Nylia mochte gerne schon jetzt ein paar Einzelheiten wissen, doch wusste Jibrielle selbst noch zu wenige Details, um sich jetzt unnötigen Spekulationen hinzugeben. In wenigen Stunden würden sie es genauer wissen. Und vielleicht enthielt die Com-Nachricht noch ein paar Hintergrundinformationen.
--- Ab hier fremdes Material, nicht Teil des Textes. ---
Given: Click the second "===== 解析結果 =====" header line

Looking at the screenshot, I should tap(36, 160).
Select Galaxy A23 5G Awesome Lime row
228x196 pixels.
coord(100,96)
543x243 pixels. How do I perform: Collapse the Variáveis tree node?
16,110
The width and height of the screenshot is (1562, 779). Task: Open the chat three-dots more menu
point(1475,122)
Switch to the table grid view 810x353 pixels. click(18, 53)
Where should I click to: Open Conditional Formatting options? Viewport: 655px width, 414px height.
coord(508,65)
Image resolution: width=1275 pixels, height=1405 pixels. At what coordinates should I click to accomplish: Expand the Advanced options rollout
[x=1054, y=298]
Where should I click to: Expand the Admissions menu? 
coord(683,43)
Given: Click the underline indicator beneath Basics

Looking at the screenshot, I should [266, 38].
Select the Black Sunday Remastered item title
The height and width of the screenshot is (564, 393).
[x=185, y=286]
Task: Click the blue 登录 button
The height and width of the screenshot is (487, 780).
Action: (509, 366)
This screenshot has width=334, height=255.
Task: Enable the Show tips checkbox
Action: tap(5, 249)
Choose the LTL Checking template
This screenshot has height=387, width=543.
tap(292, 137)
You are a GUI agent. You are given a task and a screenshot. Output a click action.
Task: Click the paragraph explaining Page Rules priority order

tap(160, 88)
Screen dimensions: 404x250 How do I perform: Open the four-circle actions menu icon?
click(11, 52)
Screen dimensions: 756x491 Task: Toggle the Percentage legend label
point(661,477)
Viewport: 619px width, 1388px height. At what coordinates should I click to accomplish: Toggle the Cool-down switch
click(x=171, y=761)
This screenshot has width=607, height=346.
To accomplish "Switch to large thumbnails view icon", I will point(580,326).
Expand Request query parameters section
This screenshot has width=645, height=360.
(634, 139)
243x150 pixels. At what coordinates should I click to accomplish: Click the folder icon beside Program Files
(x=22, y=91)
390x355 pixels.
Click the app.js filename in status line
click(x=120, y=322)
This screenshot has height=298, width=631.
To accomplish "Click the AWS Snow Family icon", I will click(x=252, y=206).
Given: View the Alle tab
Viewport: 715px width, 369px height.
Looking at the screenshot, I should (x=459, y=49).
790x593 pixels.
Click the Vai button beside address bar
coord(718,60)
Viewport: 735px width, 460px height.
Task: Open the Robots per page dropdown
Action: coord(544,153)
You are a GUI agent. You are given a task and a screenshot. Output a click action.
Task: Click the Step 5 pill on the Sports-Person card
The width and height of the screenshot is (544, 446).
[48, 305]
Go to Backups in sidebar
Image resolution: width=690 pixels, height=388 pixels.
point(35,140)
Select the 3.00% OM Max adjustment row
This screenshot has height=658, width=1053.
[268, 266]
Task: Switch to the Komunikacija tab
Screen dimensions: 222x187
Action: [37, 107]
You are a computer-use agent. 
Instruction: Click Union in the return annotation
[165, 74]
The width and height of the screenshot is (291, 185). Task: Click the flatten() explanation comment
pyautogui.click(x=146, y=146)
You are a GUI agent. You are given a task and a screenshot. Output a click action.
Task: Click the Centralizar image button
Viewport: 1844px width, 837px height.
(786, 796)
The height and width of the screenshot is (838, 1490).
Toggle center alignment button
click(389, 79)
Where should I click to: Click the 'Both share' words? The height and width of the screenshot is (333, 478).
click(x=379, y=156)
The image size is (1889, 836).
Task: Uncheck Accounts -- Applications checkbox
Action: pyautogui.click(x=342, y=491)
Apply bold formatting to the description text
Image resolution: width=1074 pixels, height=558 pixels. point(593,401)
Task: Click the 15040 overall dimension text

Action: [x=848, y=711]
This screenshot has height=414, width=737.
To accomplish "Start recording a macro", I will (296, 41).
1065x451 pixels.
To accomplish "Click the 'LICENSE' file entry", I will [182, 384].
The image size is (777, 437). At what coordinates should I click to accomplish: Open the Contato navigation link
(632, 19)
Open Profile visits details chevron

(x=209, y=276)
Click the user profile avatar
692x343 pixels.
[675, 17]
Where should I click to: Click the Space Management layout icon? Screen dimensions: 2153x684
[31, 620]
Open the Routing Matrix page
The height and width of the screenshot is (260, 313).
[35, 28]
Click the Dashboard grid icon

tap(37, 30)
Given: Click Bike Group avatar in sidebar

"Lass uns nichts überstürzen, ich bin selbst noch etwas im Dunkel über den genauen Inhalt. Ort der Mission soll aber jedenfalls Lianna sein, also werden wir nicht schon wieder verreisen müssen. Was ich ganz gut finde."
Aus diversen Gründen.
"Ich würde vorschlagen, wir machen uns erstmal frisch und treffen uns in einer Stunde wieder. Komm doch zu mir ins Quartier. Wir können dann auch etwas essen. Und zieh bitte Ordenskleidung an - das mach ich auch. Damit wir richtig ordenhaftig aussehen, wenn wir die Ratsmission offiziell übertragen kriegen."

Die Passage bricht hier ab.